彼女の強靭な指導力の根源は、言うまでもなく16歳で体験した、アウシュビッツ強制収容所での壮絶な体験にあるのは間違いのないところです。この映画でも収容所での描写にかなり重点を置いて描かれています。

 

ユダヤ系民族の強制収容所における体験については、「シンドラーのリスト」などでも映画化されていますが、この映画でもほぼモノクロ映像に近いかたちで再現されています。映画なので観てもらうために色々脚色されているので、実際はもっと悲惨な状況だったと想像できます。

 

両親や兄を収容所で亡くした中で、終戦を迎え奇跡的に生還した彼女は、政治学を学び治安判事として政治の世界へ飛び込みます。一番の理解者であるはずの夫でさえ、女性は家庭を第一に守るべきという中で、彼女は夫を説得しつつ、今まで顧みられることのなかった社会的弱者の待遇改善を図っていきます。

 

選挙を経験せずに民間人として厚生大臣にまで上り詰め、後に「ヴェイユ法」と呼ばれる人口妊娠中絶の自由化を認める法案の成立に奔走します。カトリックが多い保守的な国で、古い考えにこだわる男性議員の猛烈な反対に会いながら、法案を成立させます。

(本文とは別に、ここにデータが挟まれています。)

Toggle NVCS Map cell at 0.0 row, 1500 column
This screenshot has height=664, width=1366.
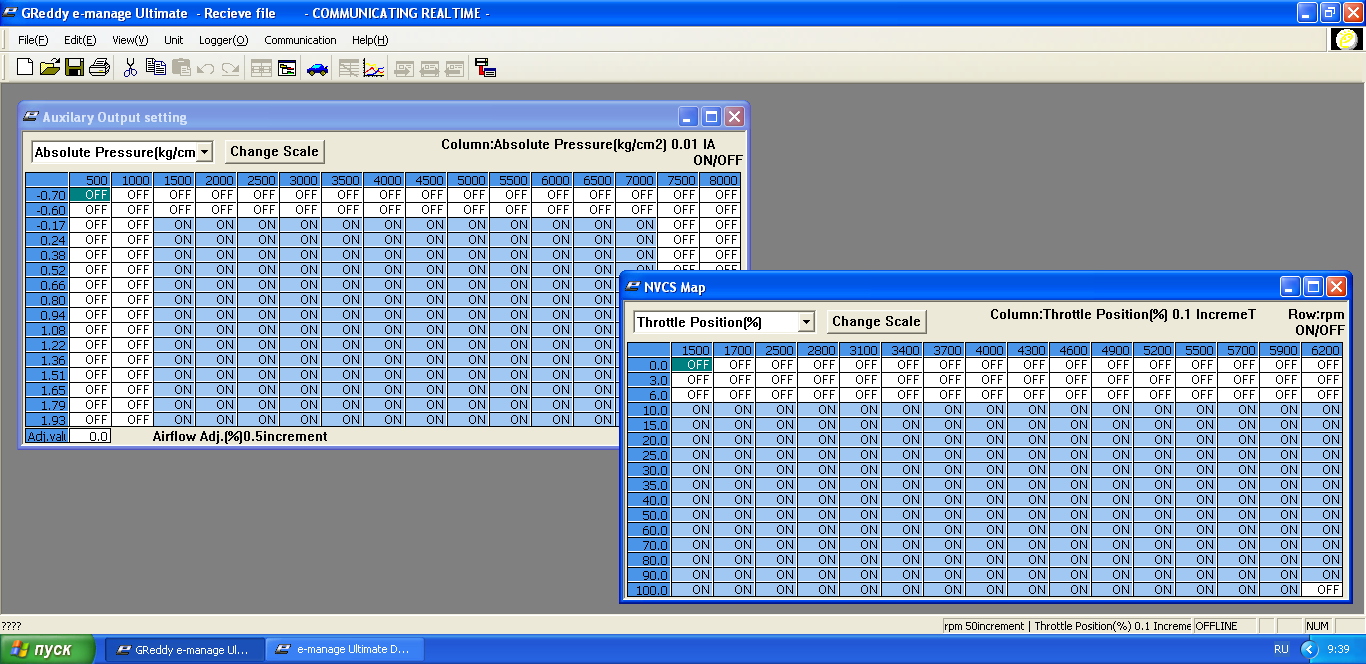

この辺りも映画で描かれていますが、成立に関わる過程が少し端折りすぎて、彼女が反対派の人々をどう説得したのか、もう少し丁寧に描いて欲しかった。

 

後に、それまで男性ばかりだった欧州議会(EU)の議長に女性として初めて選出され、ここでも女性の権利回復などの改革を推し進めます。守旧派の人々の考えを変えさせるには、とてつもないパワーと政治力が要ると思いますが、ここでも彼女は強い信念に従って、難関を突破していきます。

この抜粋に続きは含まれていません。